13 março 2015

"Crise humanitária"?!


   A Wikipédia informa que uma "crise humanitária" é «uma situação de emergência, em que a vida de um grande número de pessoas se encontra ameaçada e na qual recursos extraordinários de ajuda humanitária são necessários para evitar uma catástrofe ou pelo menos limitar as suas consequências.»

   Porém, o Ciberdúvidas alerta para o erro frequente de se utilizar tal expressão, explicando que se trata de um equívoco causado pela tradução literal do adjetivo inglês humanitarian, que não faz sentido transpor para o nosso idioma, uma vez que o significado de humanitário em português é «em prol da humanidade». Uma vez que as situações de crise, ou de catástrofe, não acontecem em favor da humanidade, antes colocando-a em situação de perigo, só a ajuda e o apoio é que se podem considerar humanitários.

  Mas as pessoas insistem em falar de "crises humanitárias" e em "catástrofes humanitárias". É um daqueles casos complicados, em que me parece que o uso irá claramente impor-se à norma, isto é, em que a força do hábito linguístico de toda uma comunidade (que inclui os falantes de português espalhados pelo mundo) será decerto mais forte do que quaisquer argumentos semânticos, etimológicos, etc., que se possam invocar em nome da utilização rigorosa de tal palavra.

    Não é que eu seja a favor da tradução fácil e simplista que tantas vezes nos leva a dizer autênticos disparates só por preguiça de pensar um pouco (chamando, por exemplo, "condicionador" ao amaciador de cabelo). Mas tenho de reconhecer que dificilmente os falantes comuns serão convencidos a falar de "crises humanas", quando o que está em causa é a sobrevivência de centenas ou milhares de pessoas, e não a tendência natural do ser humano para viver em estado de crise, no sentido filosófico do termo, por exemplo em virtude da consciência da finitude da vida ou da impossibilidade de cada eu ser um outro.

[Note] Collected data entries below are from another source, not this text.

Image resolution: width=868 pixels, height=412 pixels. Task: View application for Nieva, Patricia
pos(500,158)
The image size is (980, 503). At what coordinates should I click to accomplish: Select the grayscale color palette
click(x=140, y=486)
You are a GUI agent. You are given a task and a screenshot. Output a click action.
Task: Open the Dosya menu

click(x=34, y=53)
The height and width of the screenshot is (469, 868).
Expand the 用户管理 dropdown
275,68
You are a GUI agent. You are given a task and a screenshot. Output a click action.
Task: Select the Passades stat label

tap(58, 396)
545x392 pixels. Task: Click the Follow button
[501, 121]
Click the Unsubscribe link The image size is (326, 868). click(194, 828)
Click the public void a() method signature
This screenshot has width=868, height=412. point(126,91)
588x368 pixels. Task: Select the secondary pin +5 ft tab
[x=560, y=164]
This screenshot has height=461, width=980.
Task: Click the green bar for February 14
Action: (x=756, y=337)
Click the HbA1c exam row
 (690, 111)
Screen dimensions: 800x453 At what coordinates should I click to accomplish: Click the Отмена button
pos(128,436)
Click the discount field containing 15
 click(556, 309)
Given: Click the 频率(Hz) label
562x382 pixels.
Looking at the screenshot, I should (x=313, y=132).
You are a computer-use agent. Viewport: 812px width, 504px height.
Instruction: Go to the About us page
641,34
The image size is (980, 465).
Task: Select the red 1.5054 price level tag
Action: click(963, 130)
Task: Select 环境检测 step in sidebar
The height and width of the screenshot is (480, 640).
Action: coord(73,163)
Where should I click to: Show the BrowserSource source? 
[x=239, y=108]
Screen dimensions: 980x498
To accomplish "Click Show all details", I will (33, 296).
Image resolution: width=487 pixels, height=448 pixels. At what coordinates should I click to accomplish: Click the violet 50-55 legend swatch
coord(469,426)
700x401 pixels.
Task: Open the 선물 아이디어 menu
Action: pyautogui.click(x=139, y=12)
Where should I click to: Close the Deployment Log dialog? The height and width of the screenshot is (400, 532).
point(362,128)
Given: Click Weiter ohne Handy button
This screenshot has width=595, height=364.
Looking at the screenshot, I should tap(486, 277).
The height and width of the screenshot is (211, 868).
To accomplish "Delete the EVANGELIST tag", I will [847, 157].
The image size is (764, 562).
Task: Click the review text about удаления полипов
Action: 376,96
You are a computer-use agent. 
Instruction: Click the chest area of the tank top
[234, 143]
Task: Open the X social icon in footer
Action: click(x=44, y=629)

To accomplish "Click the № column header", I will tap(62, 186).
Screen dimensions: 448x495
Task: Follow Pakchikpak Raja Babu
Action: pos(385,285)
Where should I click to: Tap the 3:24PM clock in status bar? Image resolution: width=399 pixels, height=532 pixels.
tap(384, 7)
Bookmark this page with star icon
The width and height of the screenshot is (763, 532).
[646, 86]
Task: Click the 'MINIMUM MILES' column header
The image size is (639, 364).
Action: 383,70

    É normal procurarmos diferenciar as palavras, quando pretendemos referir-nos a ideias diferentes. É isso que leva tanta gente a distinguir, por exemplo, "rúbrica" (assinatura) de rubrica (tópico ou secção), embora somente a palavra rubrica esteja consagrada nos dicionários, com ambos os significados. É natural, portanto, que se use cada vez mais "humano", em termos genéricos, quando se pretende qualificar algo "relativo à humanidade" e "humanitário" quando se quer falar de algo que põe em causa a sobrevivência das pessoas.